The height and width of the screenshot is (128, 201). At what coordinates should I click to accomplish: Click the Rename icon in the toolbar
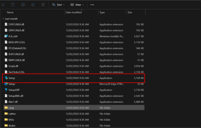[23, 5]
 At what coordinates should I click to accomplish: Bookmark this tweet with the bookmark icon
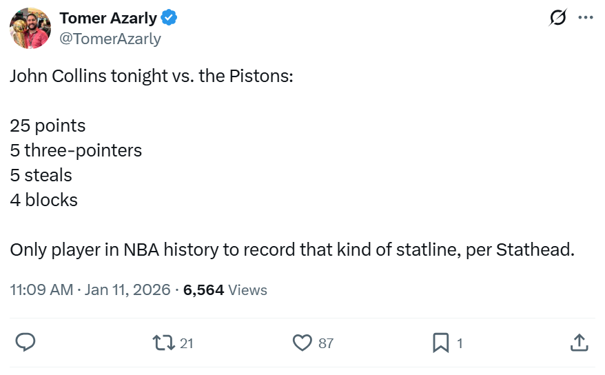pyautogui.click(x=441, y=343)
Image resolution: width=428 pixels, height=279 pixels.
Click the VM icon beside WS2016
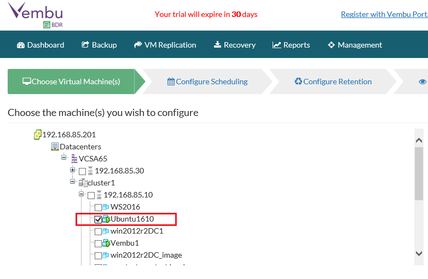(106, 207)

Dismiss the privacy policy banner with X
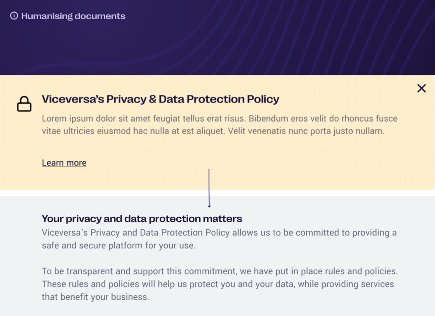point(421,88)
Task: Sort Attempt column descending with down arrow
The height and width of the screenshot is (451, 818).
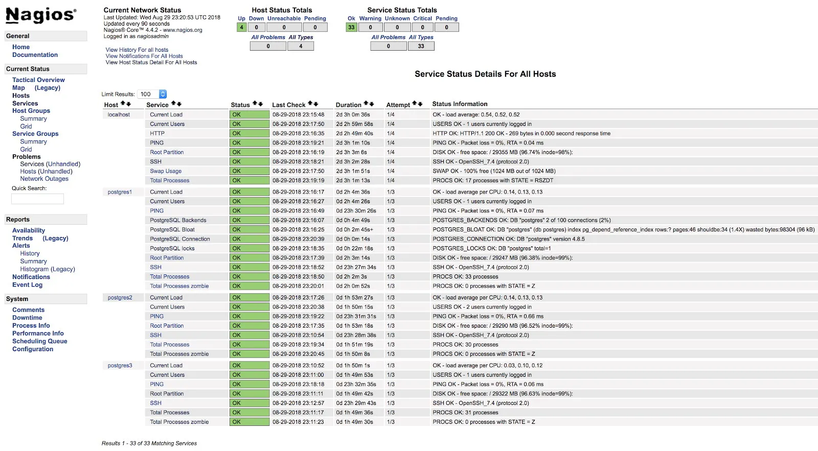Action: (420, 104)
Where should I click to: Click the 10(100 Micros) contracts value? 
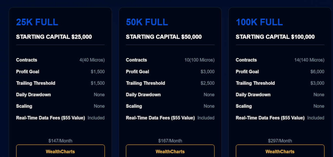point(199,60)
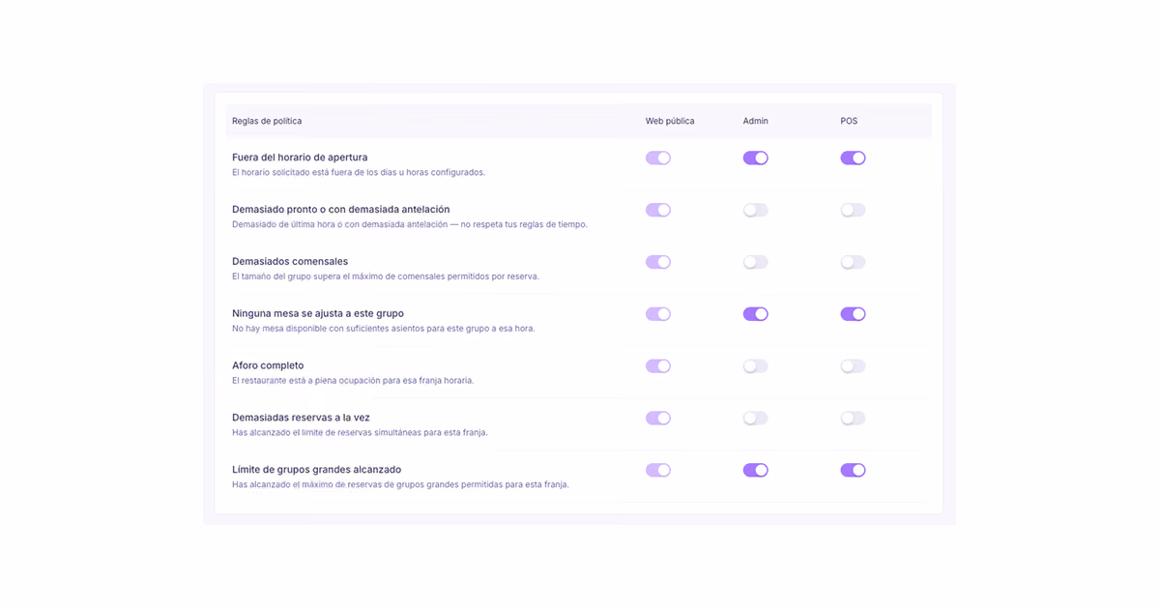1160x609 pixels.
Task: Click the Reglas de política column header
Action: click(x=267, y=121)
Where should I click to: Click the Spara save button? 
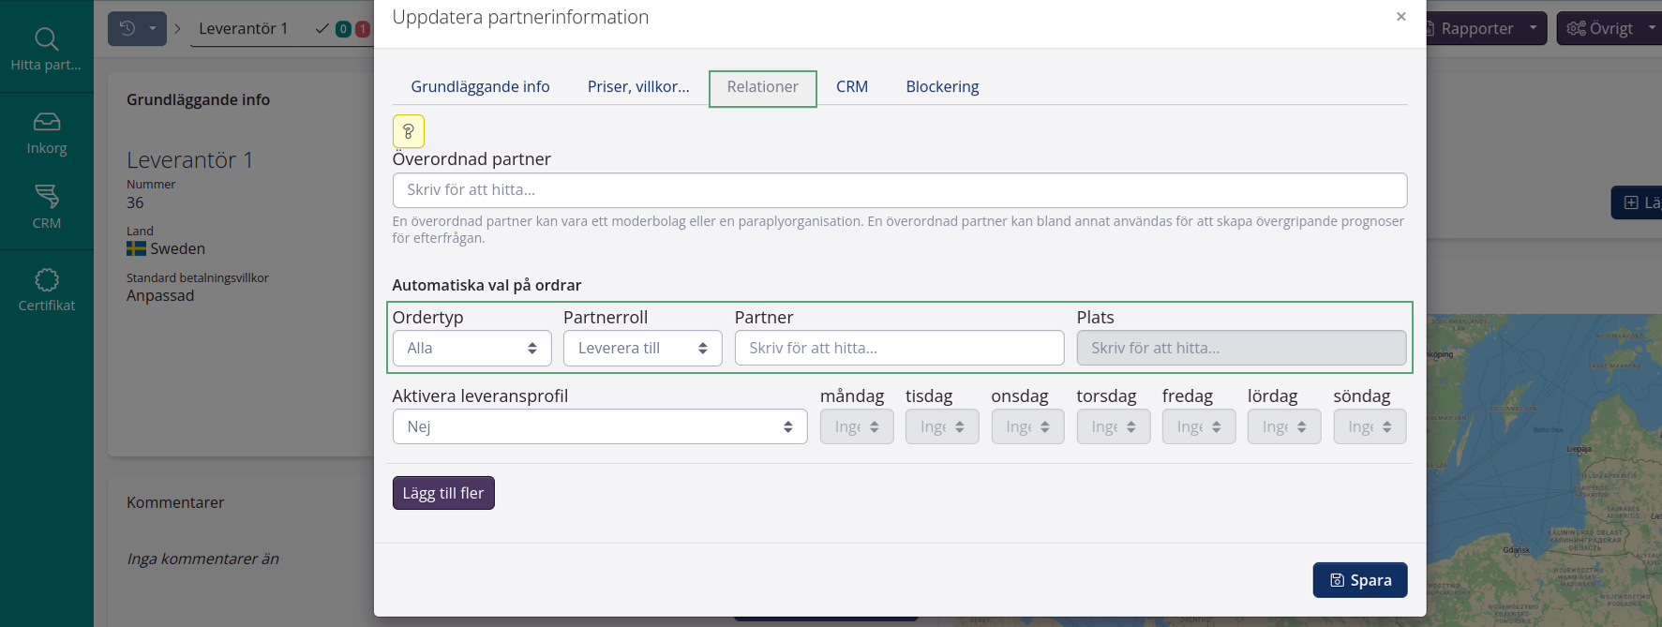pyautogui.click(x=1359, y=580)
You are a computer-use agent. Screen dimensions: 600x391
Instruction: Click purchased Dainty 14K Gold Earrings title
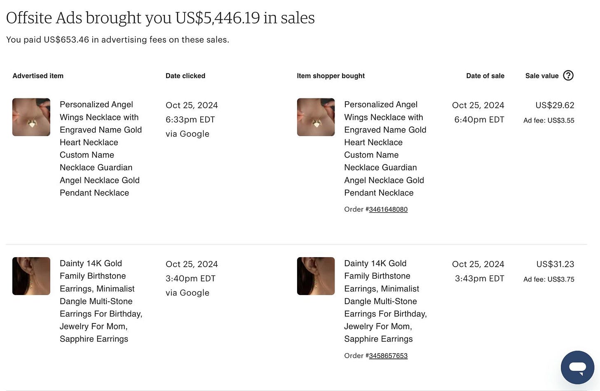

WORK REQUEST
In the material above, retype exactly the lines that run from the one containing "Dismiss the privacy policy banner with X" through the last line, and keep out the pictures.

ANSWER TO THE PROBLEM
Dismiss the privacy policy banner with X
point(421,88)
Task: Sort Attempt column descending with down arrow
The height and width of the screenshot is (451, 818).
Action: (420, 104)
Where should I click to: Click the 10(100 Micros) contracts value? 
point(199,60)
1160x609 pixels.
Task: Click the Reglas de política column header
Action: click(x=267, y=121)
Where should I click to: Click the Spara save button? 
pyautogui.click(x=1359, y=580)
You are a computer-use agent. Screen dimensions: 600x391
Instruction: Click purchased Dainty 14K Gold Earrings title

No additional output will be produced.